[Records of locating words and elements]
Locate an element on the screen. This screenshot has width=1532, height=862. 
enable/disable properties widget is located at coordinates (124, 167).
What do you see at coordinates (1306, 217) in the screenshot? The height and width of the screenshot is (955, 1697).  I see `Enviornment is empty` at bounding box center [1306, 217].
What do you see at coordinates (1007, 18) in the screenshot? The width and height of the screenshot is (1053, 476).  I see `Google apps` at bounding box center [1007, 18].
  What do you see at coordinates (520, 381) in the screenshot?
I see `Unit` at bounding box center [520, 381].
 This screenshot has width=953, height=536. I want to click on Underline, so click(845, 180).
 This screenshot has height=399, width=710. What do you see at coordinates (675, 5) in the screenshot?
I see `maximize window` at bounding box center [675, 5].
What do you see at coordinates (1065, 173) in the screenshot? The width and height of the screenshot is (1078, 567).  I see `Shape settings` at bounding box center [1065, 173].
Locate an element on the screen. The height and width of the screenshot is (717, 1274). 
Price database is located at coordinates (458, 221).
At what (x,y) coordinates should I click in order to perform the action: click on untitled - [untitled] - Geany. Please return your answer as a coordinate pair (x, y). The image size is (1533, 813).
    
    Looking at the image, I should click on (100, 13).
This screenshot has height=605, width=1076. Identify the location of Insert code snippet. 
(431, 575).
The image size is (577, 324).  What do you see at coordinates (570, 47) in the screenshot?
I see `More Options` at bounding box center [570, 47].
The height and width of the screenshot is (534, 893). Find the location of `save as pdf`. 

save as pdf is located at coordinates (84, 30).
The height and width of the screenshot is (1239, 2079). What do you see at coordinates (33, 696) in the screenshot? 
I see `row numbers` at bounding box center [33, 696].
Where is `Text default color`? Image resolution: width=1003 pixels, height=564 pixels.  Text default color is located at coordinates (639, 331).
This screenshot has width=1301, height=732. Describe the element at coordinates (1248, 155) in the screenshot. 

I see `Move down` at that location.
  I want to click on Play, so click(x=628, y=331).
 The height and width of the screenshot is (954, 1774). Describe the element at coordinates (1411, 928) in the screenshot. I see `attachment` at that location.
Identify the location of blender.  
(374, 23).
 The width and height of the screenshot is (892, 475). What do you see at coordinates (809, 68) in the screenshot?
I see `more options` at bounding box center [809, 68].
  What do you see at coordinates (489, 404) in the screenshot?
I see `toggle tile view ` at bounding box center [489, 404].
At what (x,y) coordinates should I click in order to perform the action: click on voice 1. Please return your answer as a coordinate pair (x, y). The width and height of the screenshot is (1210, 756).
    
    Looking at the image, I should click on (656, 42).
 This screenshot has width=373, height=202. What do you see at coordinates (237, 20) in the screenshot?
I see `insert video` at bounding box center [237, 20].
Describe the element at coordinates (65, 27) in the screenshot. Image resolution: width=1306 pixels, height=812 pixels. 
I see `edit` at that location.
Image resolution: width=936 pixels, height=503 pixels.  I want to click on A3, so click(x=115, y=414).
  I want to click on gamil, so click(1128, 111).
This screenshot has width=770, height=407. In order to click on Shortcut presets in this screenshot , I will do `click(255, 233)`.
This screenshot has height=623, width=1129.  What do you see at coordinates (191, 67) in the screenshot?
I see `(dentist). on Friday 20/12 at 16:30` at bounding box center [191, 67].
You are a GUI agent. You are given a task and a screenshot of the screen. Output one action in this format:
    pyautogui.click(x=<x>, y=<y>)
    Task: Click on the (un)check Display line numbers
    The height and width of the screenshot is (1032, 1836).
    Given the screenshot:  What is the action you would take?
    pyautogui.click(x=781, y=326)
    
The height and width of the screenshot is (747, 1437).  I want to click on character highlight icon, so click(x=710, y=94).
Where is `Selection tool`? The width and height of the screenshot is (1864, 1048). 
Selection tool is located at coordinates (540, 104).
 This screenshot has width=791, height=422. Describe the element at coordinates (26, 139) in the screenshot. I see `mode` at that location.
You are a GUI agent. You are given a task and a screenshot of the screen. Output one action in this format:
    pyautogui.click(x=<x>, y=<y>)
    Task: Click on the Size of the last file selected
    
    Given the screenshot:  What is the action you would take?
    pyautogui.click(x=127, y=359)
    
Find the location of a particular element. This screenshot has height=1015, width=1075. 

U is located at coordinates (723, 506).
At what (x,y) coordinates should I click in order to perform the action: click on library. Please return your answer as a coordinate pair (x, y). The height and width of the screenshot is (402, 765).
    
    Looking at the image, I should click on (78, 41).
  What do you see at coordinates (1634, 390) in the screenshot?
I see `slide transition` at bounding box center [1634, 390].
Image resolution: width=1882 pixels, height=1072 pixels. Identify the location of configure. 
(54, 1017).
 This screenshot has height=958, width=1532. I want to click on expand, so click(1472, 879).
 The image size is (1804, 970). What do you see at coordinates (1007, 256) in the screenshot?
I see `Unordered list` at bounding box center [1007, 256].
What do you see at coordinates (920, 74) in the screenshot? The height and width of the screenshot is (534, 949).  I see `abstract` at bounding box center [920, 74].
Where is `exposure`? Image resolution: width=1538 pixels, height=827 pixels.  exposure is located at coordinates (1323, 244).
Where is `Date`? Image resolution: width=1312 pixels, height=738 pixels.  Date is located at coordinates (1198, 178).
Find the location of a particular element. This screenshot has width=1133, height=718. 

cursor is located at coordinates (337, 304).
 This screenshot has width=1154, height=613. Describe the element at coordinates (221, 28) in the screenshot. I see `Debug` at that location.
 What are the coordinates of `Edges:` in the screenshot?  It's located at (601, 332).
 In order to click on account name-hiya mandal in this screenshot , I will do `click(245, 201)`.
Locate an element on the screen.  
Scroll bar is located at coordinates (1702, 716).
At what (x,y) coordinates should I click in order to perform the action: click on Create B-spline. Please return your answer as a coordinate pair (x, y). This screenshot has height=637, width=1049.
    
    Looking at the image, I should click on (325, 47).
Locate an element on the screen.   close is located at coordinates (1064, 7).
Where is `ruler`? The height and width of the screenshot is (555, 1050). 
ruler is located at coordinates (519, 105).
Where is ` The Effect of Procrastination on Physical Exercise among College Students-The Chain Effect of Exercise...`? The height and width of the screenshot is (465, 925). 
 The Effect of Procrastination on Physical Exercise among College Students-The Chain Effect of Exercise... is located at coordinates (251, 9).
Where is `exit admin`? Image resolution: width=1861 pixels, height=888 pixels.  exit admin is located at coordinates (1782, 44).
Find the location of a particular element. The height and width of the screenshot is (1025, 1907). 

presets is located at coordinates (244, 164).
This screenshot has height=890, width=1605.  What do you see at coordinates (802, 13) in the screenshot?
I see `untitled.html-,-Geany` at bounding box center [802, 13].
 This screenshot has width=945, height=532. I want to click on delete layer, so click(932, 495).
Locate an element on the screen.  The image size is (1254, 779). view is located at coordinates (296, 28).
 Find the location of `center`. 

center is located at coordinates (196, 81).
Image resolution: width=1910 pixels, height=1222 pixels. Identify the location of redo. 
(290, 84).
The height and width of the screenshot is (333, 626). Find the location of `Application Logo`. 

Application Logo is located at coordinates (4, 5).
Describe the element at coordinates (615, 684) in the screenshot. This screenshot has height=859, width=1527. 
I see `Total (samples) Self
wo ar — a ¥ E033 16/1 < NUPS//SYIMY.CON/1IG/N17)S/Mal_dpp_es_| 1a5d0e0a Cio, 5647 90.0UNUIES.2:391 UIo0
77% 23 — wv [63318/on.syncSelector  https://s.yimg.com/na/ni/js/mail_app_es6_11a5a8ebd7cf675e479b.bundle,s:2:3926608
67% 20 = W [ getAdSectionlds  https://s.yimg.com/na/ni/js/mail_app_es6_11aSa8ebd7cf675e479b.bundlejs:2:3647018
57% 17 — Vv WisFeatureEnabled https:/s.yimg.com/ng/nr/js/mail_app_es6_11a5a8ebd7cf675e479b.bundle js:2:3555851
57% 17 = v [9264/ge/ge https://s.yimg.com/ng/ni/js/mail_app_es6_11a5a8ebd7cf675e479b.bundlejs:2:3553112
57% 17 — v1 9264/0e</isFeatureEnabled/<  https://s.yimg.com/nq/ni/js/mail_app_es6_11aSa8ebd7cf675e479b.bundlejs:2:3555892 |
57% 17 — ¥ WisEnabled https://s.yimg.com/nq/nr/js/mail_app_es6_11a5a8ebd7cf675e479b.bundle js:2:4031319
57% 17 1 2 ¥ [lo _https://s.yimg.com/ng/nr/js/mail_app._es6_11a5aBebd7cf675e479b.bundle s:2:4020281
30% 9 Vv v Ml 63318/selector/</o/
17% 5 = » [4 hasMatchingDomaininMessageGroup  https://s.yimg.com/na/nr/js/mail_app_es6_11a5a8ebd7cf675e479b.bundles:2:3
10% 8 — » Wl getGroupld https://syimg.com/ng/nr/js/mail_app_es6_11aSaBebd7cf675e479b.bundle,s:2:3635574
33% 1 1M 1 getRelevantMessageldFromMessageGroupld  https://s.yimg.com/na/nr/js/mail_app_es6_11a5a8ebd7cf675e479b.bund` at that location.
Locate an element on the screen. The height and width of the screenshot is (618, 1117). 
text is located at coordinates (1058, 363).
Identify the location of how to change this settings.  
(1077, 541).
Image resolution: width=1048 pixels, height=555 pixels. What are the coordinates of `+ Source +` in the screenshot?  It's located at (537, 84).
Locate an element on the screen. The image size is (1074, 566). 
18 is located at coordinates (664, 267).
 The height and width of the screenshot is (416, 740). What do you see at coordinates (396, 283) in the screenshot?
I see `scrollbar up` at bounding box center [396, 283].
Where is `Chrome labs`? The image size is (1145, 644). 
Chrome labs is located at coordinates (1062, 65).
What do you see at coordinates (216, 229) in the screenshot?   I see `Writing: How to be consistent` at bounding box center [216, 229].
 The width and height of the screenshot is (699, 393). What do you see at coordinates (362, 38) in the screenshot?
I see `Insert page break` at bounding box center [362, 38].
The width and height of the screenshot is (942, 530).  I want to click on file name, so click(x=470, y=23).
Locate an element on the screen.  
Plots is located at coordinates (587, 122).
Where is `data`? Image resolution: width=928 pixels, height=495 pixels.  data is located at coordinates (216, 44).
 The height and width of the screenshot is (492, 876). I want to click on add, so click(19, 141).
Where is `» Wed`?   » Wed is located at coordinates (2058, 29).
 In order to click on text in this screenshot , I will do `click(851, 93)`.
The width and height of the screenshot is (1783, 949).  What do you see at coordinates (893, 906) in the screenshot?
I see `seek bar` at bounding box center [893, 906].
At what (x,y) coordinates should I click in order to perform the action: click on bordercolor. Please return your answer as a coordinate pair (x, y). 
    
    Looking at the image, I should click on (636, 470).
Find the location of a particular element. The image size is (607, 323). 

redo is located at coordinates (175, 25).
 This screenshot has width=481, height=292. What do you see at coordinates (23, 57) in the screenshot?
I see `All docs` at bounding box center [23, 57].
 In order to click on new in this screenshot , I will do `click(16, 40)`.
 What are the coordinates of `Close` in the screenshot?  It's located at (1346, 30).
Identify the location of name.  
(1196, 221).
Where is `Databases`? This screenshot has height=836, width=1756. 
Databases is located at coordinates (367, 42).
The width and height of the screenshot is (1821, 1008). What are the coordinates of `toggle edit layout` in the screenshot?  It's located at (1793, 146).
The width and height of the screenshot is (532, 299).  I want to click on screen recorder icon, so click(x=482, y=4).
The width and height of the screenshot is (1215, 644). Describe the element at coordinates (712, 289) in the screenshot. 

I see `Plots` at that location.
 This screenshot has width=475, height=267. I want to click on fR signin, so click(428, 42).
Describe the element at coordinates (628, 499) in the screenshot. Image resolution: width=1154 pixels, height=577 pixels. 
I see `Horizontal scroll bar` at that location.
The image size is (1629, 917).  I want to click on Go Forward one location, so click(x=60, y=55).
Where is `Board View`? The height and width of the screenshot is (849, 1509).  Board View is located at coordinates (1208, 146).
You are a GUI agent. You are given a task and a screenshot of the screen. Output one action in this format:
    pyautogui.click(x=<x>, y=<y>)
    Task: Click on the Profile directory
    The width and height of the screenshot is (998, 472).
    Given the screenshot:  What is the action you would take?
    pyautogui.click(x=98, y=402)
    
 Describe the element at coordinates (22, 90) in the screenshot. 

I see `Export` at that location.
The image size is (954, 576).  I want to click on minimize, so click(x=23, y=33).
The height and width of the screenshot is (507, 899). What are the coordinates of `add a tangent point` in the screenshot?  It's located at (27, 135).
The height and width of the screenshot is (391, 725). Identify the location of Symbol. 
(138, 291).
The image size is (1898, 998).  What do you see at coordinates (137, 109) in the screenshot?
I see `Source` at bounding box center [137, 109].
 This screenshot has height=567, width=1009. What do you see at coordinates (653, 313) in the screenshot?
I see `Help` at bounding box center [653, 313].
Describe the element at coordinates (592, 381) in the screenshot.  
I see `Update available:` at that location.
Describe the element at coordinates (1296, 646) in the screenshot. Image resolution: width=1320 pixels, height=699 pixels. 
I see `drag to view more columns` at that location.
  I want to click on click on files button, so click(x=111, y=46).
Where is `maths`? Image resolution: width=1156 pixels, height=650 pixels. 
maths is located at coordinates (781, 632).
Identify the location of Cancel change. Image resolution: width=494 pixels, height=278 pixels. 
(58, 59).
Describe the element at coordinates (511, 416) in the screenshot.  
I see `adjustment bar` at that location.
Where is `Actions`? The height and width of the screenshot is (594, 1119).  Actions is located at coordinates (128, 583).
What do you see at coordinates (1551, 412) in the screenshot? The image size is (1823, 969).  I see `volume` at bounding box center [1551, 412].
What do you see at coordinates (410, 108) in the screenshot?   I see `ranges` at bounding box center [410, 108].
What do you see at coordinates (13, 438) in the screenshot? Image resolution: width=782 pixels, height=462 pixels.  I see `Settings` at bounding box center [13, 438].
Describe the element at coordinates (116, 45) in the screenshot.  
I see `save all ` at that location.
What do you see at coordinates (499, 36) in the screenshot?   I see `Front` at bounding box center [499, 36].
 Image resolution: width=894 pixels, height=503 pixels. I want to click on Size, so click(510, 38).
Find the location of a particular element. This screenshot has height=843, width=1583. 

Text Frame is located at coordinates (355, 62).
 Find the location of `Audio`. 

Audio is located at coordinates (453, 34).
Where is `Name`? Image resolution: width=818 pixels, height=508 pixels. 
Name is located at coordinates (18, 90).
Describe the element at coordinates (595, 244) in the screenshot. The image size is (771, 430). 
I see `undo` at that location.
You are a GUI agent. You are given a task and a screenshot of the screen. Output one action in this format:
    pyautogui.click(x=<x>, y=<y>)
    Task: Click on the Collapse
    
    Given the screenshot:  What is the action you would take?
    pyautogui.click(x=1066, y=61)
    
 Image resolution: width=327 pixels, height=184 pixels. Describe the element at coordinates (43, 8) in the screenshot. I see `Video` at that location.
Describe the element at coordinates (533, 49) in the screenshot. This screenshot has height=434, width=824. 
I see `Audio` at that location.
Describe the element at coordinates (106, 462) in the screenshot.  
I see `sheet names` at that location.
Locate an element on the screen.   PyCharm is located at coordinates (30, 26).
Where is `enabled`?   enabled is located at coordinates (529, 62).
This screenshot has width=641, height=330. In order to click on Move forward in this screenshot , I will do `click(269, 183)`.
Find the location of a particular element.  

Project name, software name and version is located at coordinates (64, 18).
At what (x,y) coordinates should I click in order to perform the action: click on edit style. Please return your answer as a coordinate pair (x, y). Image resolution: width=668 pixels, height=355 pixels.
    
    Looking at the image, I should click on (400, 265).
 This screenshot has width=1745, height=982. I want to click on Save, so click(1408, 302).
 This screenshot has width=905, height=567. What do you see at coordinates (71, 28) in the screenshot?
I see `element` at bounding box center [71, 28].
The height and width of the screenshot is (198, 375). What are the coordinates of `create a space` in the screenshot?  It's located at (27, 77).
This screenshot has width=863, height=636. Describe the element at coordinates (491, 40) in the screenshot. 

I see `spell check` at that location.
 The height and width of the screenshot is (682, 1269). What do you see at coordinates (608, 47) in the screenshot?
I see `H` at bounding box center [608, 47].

> TASK PROMPT: Reproduce the lines of the material from the line containing "is (717, 1274)." through the line containing "The height and width of the screenshot is (954, 1774).", with both of those lines included.

> CORRECT OUTPUT:
Locate an element on the screen. The height and width of the screenshot is (717, 1274). 
Price database is located at coordinates (458, 221).
At what (x,y) coordinates should I click in order to perform the action: click on untitled - [untitled] - Geany. Please return your answer as a coordinate pair (x, y). The image size is (1533, 813).
    
    Looking at the image, I should click on (100, 13).
This screenshot has height=605, width=1076. Identify the location of Insert code snippet. 
(431, 575).
The image size is (577, 324).  What do you see at coordinates (570, 47) in the screenshot?
I see `More Options` at bounding box center [570, 47].
The height and width of the screenshot is (534, 893). Find the location of `save as pdf`. 

save as pdf is located at coordinates (84, 30).
The height and width of the screenshot is (1239, 2079). What do you see at coordinates (33, 696) in the screenshot? 
I see `row numbers` at bounding box center [33, 696].
Where is `Text default color`? Image resolution: width=1003 pixels, height=564 pixels.  Text default color is located at coordinates (639, 331).
This screenshot has width=1301, height=732. Describe the element at coordinates (1248, 155) in the screenshot. 

I see `Move down` at that location.
  I want to click on Play, so click(x=628, y=331).
 The height and width of the screenshot is (954, 1774). Describe the element at coordinates (1411, 928) in the screenshot. I see `attachment` at that location.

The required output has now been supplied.